Required action — Retype each entry exactly as written, and keep the pictures out of the copy.

Source information —
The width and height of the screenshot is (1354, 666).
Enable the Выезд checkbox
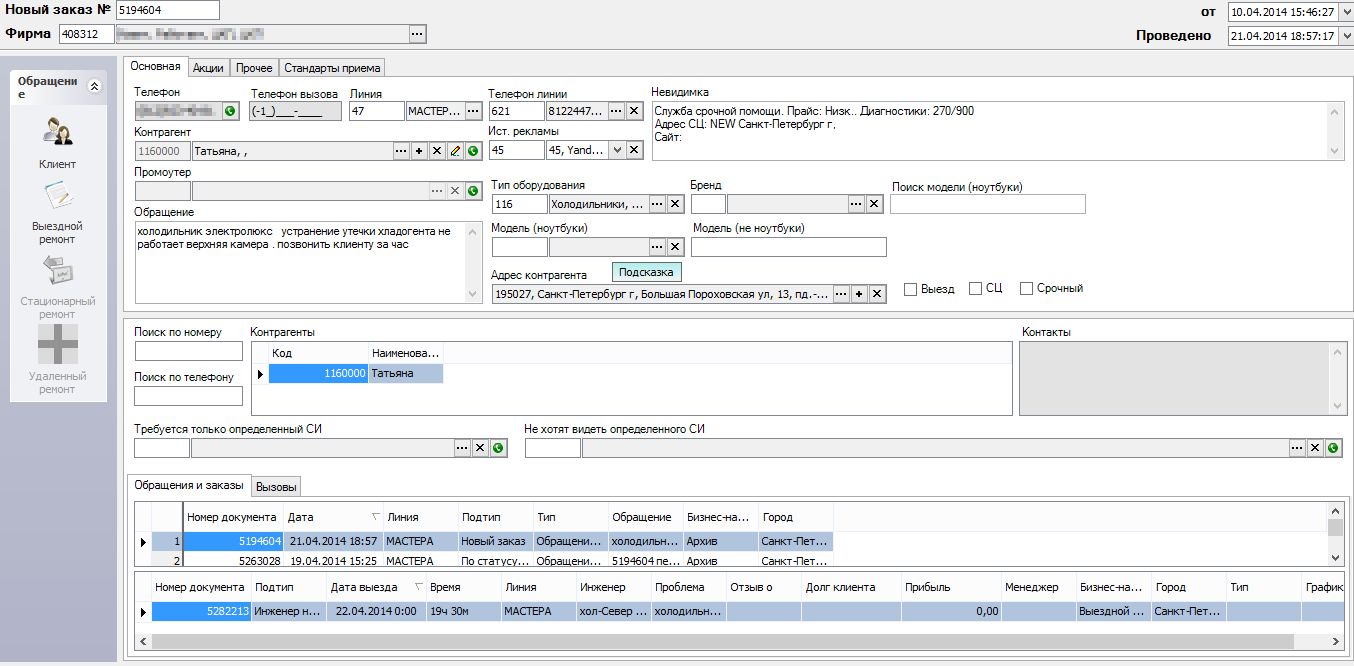[x=910, y=289]
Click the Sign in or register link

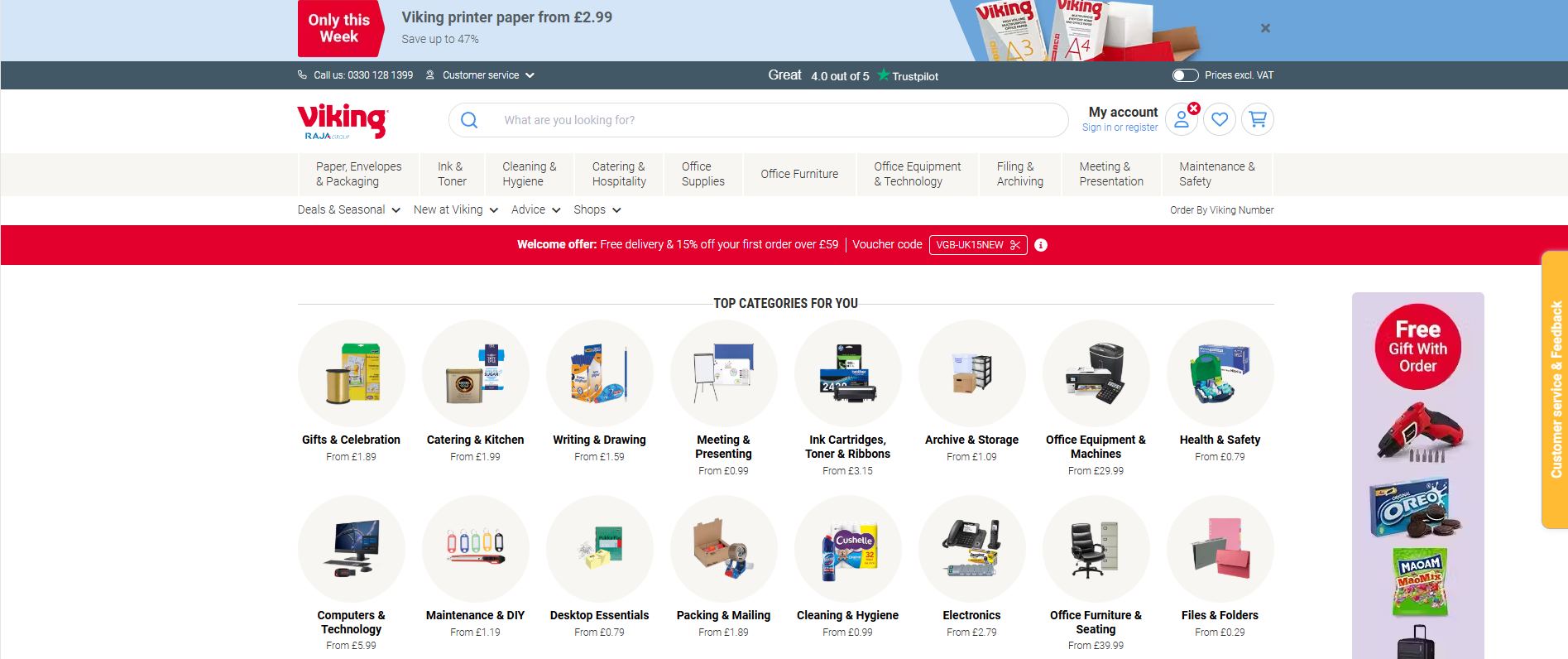click(x=1120, y=127)
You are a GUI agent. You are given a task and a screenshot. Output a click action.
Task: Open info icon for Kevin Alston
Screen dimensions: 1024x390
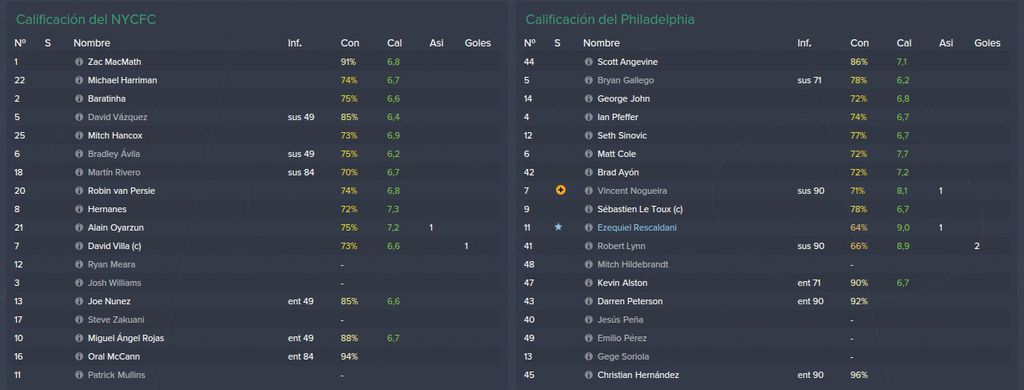[588, 283]
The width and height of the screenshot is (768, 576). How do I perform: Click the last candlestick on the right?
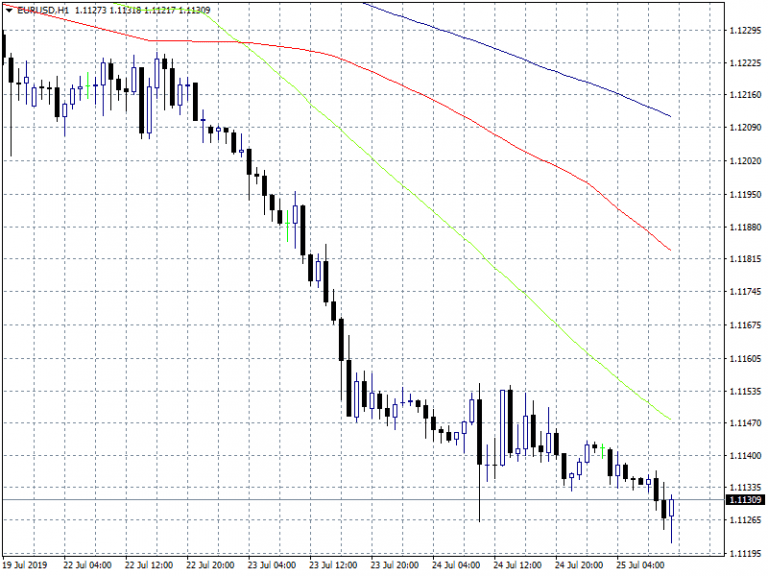tap(672, 508)
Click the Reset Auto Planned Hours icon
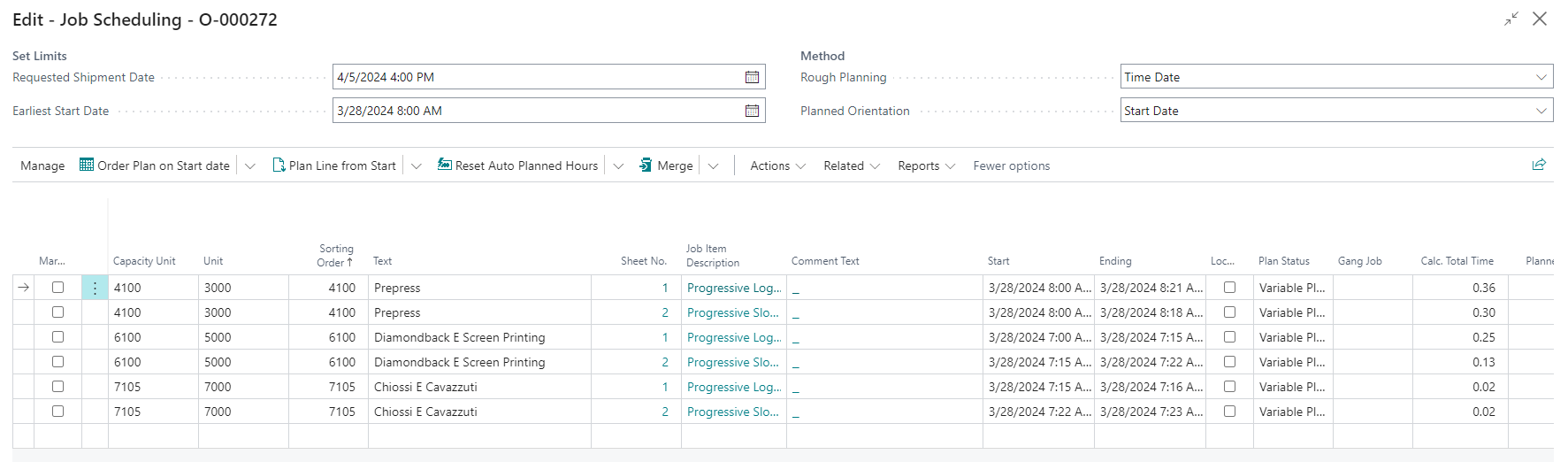Viewport: 1568px width, 462px height. pyautogui.click(x=445, y=166)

Task answer —
The width and height of the screenshot is (1354, 666).
Enable the Выезд checkbox
[x=910, y=289]
Click the Sign in or register link

click(x=1120, y=127)
You are a GUI agent. You are given a task and a screenshot. Output a click action.
Task: Open info icon for Kevin Alston
Screen dimensions: 1024x390
[588, 283]
The width and height of the screenshot is (768, 576). How do I perform: Click the last candlestick on the right?
tap(672, 508)
Click the Reset Auto Planned Hours icon
Viewport: 1568px width, 462px height. pyautogui.click(x=445, y=166)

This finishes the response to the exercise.